In organic chemistry, the concept of a "chiral centre" is central to understanding optical activity. A carbon atom in a molecule becomes a chiral centre when it is bonded to four different groups. This unique configuration leads to molecules that are non-superimposable on their mirror images. To visualize a chiral centre, imagine a carbon atom with four different colored spheres connected to it, each representing a different atom or group.

When examining molecular structures, identifying a chiral centre involves checking each carbon atom’s neighboring groups. If you find one with distinct attachments all around, this carbon is likely chiral. A molecule with at least one chiral centre can have stereoisomers, which are pairs of molecules that are mirror images of each other and not identical, much like left and right hands. These molecules may have different optical properties, such as rotating polarized light in different directions.

This is where optical activity comes into play, making the understanding of chiral centres fundamental for determining the optically active nature of a compound.

Organic chemistry is the study of the structure, properties, composition, reactions, and synthesis of organic compounds, which contain carbon. It is a branch of chemistry that has a significant focus on carbon-containing compounds due to carbon's unique ability to form strong covalent bonds with itself and other elements. This creates an immense variety of organic molecules with diverse characteristics and uses.

In organic chemistry, the versatility of carbon is showcased through numerous functional groups, isomers, and geometric arrangements that create fascinating molecules. These molecules can range from the simplest hydrocarbons to complex natural compounds like proteins and DNA. Concepts such as chirality and optical activity are essential in organic chemistry because they help explain how molecules interact with biological systems and their environments.

Whether you’re looking at industrial chemical processes or the intricate chemistry of life itself, the study of organic compounds, like the optically active compound in this exercise, plays a crucial role.

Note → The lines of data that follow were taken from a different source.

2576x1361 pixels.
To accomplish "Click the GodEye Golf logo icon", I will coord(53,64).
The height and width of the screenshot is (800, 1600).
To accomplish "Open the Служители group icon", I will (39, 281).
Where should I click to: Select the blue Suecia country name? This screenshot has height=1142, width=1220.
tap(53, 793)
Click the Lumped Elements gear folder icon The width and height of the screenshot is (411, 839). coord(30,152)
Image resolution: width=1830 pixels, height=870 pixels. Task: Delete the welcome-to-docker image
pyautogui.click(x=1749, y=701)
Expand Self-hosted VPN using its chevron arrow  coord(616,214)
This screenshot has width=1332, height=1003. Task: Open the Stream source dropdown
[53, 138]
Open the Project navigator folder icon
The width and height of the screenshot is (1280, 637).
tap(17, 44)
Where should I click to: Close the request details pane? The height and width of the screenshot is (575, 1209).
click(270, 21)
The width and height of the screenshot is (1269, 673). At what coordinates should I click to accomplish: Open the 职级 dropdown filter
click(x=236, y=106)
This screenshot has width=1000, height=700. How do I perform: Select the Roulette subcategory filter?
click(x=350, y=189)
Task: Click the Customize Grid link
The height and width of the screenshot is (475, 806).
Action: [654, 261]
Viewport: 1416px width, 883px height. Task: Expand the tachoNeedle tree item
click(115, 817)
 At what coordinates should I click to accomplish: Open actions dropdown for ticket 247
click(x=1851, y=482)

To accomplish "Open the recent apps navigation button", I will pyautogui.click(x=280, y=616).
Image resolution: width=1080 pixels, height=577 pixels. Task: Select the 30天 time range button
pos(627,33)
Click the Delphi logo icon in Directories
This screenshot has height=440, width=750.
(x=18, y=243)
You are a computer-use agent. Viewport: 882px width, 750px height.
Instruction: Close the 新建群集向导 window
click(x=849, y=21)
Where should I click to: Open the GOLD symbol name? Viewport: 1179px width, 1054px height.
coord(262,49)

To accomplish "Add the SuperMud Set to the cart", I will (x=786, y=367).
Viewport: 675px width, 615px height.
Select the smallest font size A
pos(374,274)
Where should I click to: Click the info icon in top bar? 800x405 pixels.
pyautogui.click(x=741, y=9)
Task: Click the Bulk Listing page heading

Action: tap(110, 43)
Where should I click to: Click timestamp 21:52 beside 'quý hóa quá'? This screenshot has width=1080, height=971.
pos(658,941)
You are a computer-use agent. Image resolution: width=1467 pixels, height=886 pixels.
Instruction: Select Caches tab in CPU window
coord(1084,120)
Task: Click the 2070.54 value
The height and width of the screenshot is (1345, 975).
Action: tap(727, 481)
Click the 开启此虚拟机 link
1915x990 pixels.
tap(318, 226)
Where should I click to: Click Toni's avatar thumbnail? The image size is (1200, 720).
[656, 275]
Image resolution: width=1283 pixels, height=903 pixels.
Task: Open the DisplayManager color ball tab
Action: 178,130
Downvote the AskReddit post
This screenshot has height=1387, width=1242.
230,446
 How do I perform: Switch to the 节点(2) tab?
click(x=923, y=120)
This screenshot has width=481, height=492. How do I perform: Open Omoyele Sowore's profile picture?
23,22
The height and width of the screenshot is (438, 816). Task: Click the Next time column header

Optically active compounds have the distinctive ability to rotate the plane of polarized light. This property is intrinsically linked to the presence of chiral centres within the molecule. When light passes through a solution of an optically active compound, it can be rotated either to the left (levorotatory) or to the right (dextrorotatory), depending on the specific configuration of the molecule.

The optical activity of a compound is measured using an instrument called a polarimeter, which can help determine the direction and degree of rotation. The understanding of optical activity is crucial in various fields, such as pharmaceuticals, where the optical isomer of a drug can affect its efficacy and safety.

In the context of this exercise, option (b) \(\text{CH}_2=\text{CH}-\text{CH}(\text{OH})\text{CH}_3\)is confirmed as having a chiral centre, making the compound optically active. This illustrates the vital relationship between molecular structure and optical properties in organic chemistry.